De son côté, Gustavo Petro ne peut s’aliéner complètement ces secteurs qui représentent la bourgeoisie colombienne. Malgré sa victoire, Gustavo Petro ne bénéficie d’aucune majorité dans aucune des deux chambres du Congrès colombien. Si l’élection présidentielle a constitué un revers pour les partis traditionnels colombiens, ces derniers tiennent toujours le parlement. La chambre des députés est ainsi dominée largement par la droite traditionnelle, et avec un parti libéral (parti de centre droit) ayant le plus gros contingent de députés. Petro sera donc contraint de s’allier avec certains secteurs de cette vieille classe politique du régime qu’une grande majorité de colombiennes et colombiens, et en premier lieu l’électorat de Petro, rejette aujourd’hui. Il n’est donc pas risqué d’affirmer que Petro diluera grandement son programme de « justice social » et devra assurer des compromis importants avec l’uribisme et les classes possédantes colombiennes qui refuseront tout changement substantiel pouvant remettre en cause leurs intérêts.

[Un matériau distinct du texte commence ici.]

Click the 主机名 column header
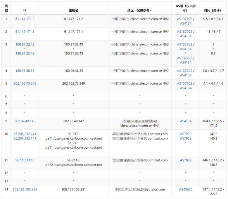 [73, 10]
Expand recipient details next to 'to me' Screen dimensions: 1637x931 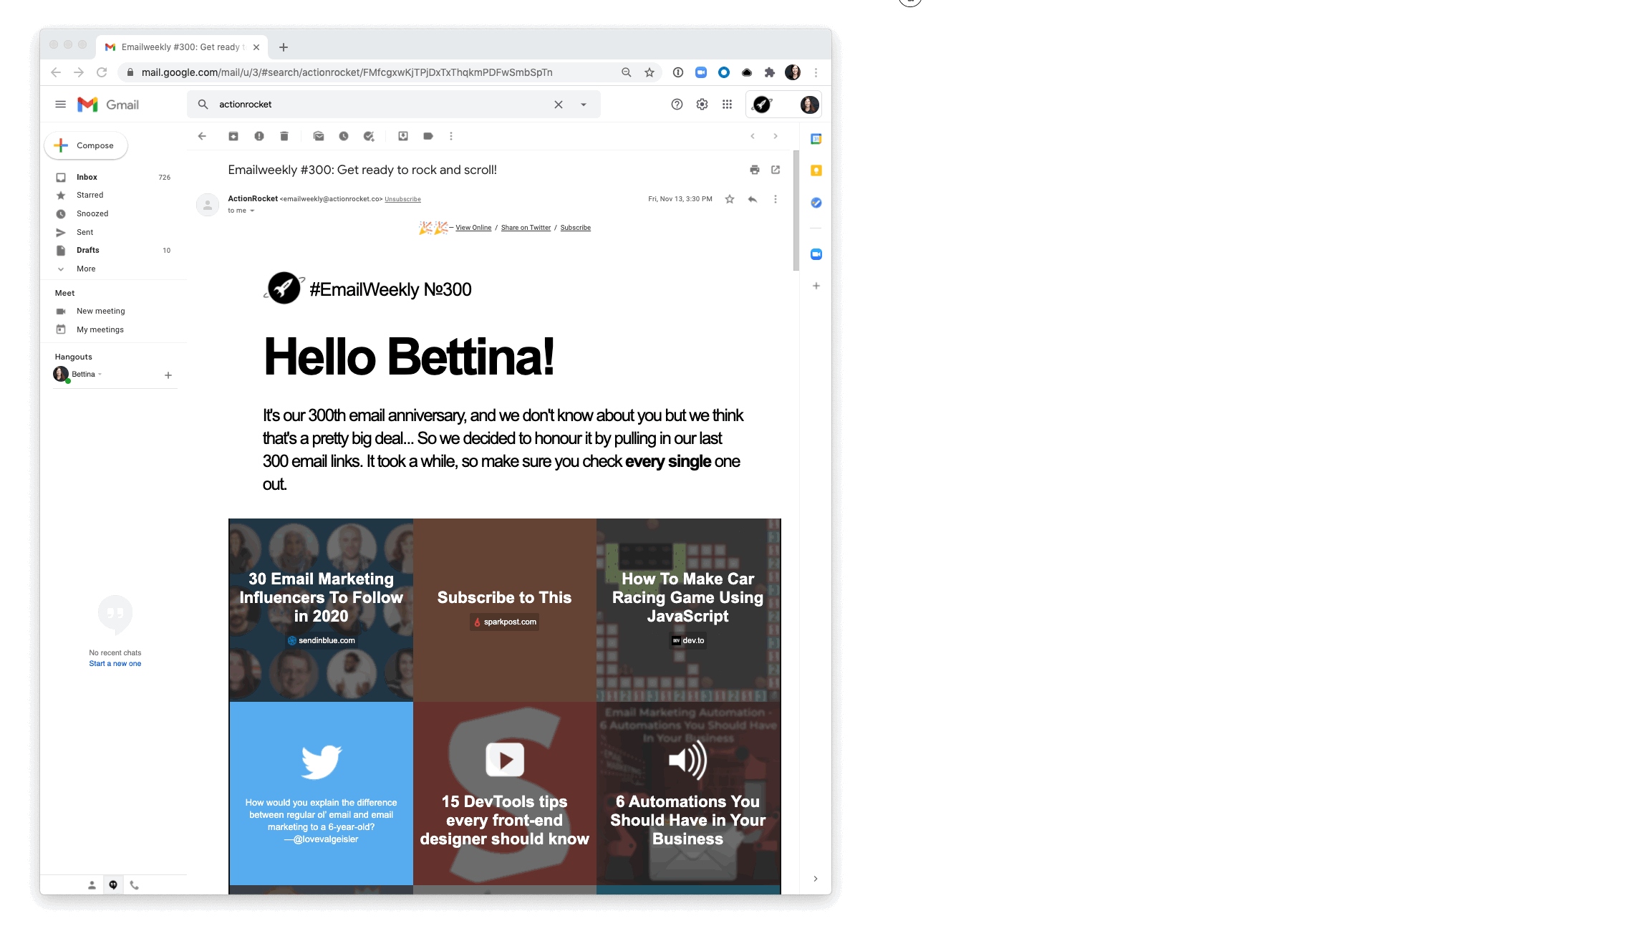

Durant toute sa campagne, Petro a donné d’importants gages aux capitalistes colombiens et à l’impérialisme américain. Il avait par exemple signé un document officiel dans lequel il s’engageait devant les institutions colombiennes à faire aucune nationalisation. Il s’est également « engagé auprès du FMI à réduire le déficit », synonyme de politiques d’austérités. Ces mêmes politiques contre lesquels la jeunesse, les travailleurs et les classes populaires colombiennes se sont mobilisées il y a un an.

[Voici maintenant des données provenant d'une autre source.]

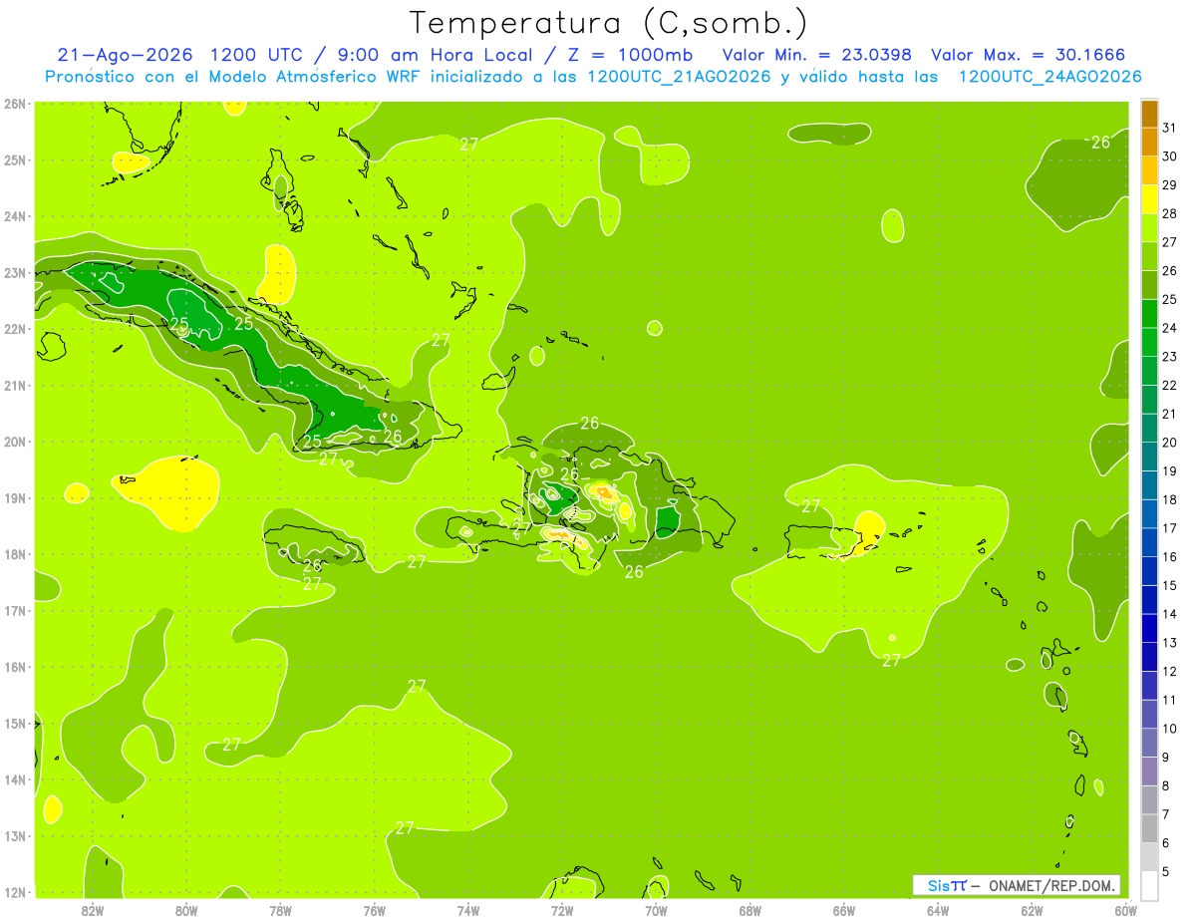Image resolution: width=1196 pixels, height=924 pixels.
Task: Click the 26N latitude axis label
Action: (15, 103)
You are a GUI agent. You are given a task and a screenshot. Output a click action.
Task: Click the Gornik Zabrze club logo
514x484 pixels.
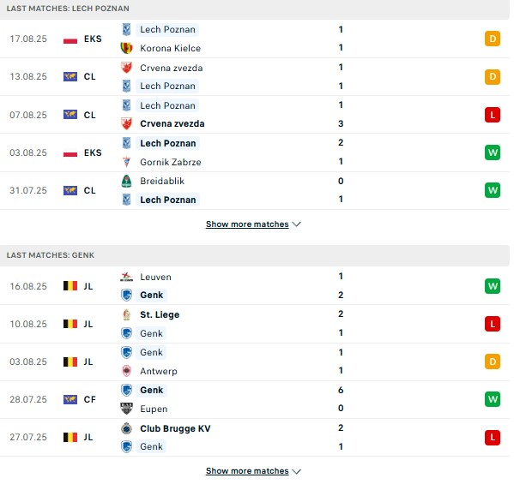(126, 162)
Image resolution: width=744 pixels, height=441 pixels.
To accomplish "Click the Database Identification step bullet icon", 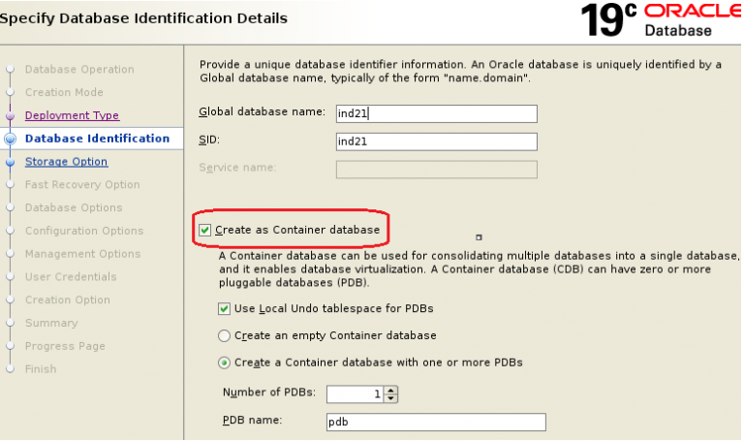I will 11,139.
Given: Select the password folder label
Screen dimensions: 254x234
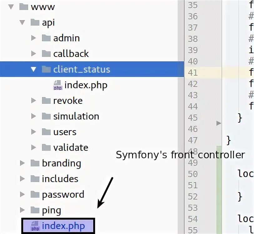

Du Chili à la Colombie : des gouvernements de gauche réformistes pour contenir les explosions sociales à venir ?

La Colombie et l’Amérique Latine se trouvent dans une situation particulièrement tendue sur le plan économique et social. Les phénomènes de révoltes populaires et ouvrières qui ont explosé avant la pandémie mondiale au Chili et en Équateur puis après la pandémie en Colombie expriment la profonde colère sociale qui existe aujourd’hui et qui n’a trouvé pour le moment aucune réponse. A l’inverse, les conditions de vie de millions de latino-américains se sont encore plus dégradées depuis la pandémie. A cela s’ajoute aujourd’hui les tendances fortes à l’inflation qui accentuent la misère sociale.

C’est dans ce contexte que des gouvernements réformistes ont accédé au pouvoir en canalisant dans la voie électorale des processus de révoltes puissants, comme celui de 2019 au Chili, à la suite duquel Gabriel Boric a été élu président en décembre dernier en promettant le changement et la fin de l’État néolibéral. Très rapidement le jeune président réformiste s’est montré être un adversaire de ceux qui l’avaient élu en réprimant le sud du pays et réprimant le peuple indigène Mapuche ou encore en réprimant des grévistes.

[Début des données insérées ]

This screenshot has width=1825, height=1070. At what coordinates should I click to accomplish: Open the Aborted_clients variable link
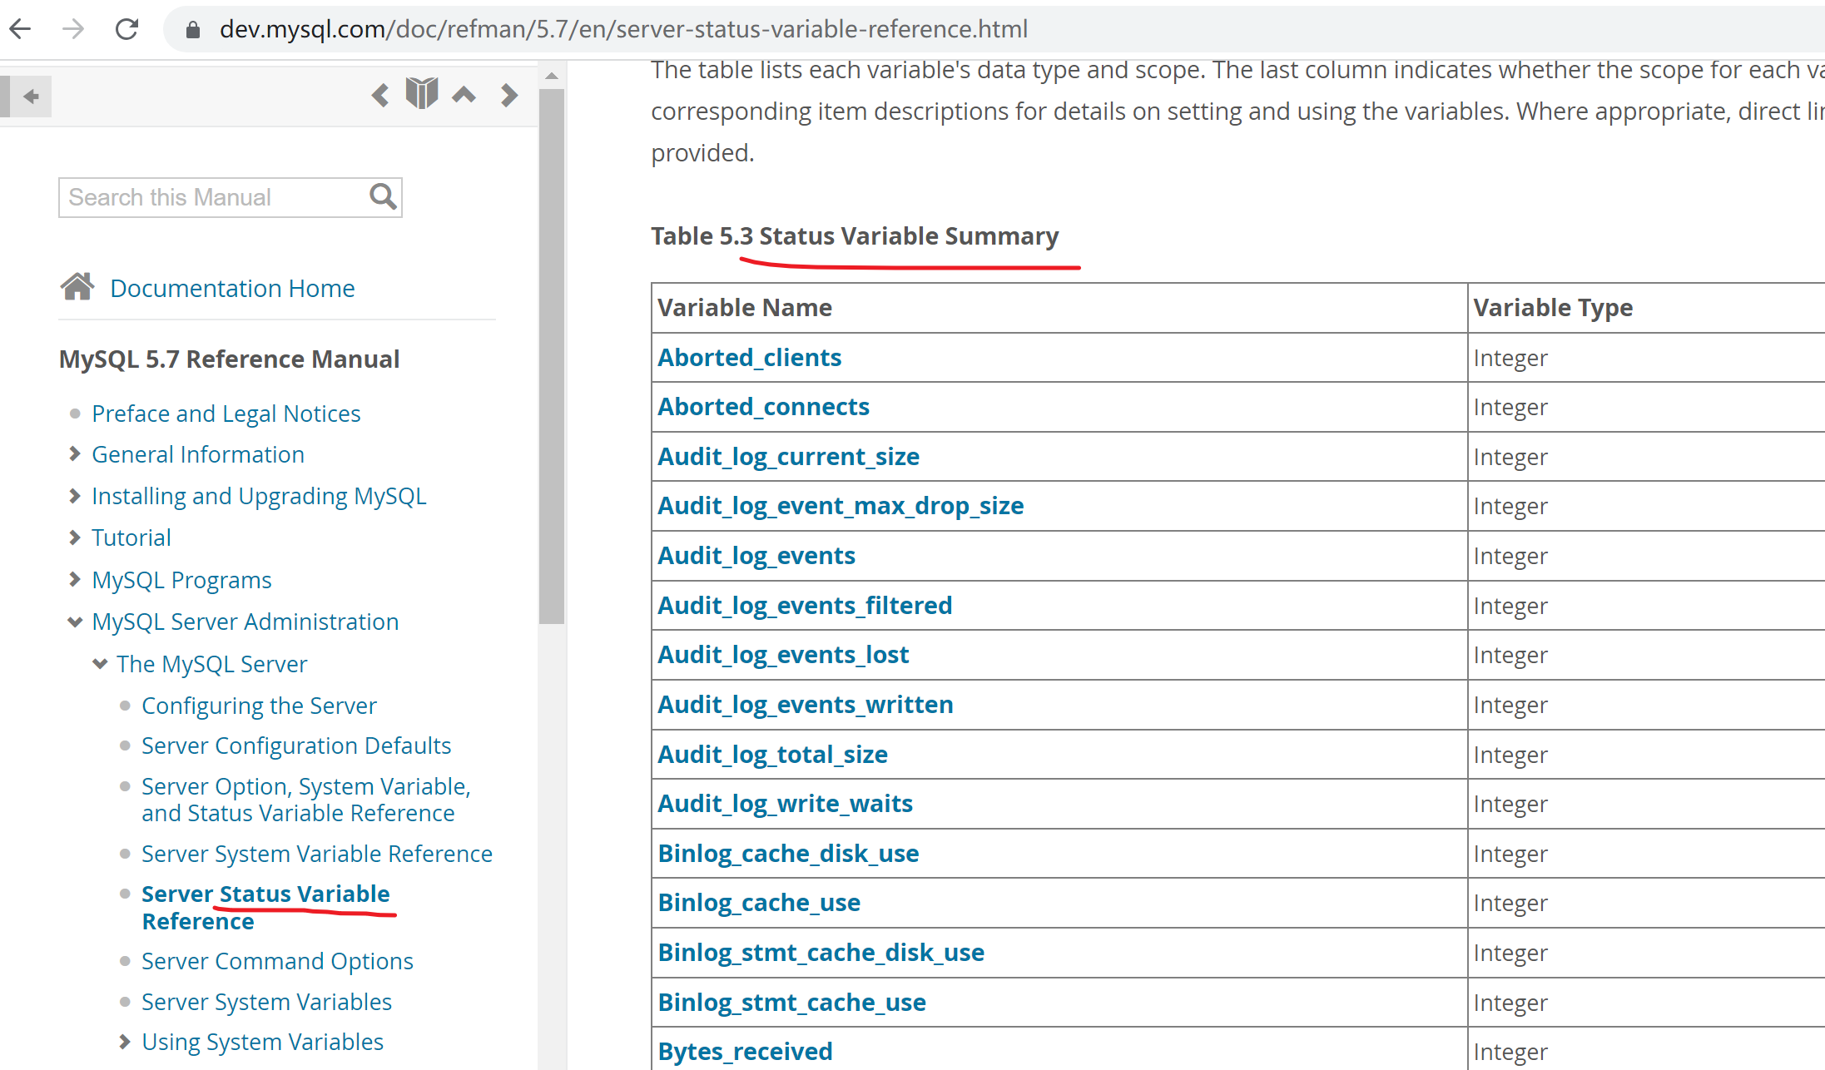coord(749,358)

C’est dans un processus similaire que Gustavo Petro arrive au pouvoir en Colombie. Mais dans une telle configuration économique et politique pour la Colombie, il y a fort à parier que l’élection de Petro, aussi historique soit-elle, ne parviendra pas à résoudre ces contradictions profondes et que la classe ouvrière, la jeunesse, les classes populaires et les communautés indigènes devront, à nouveau, faire leur entrée en scène.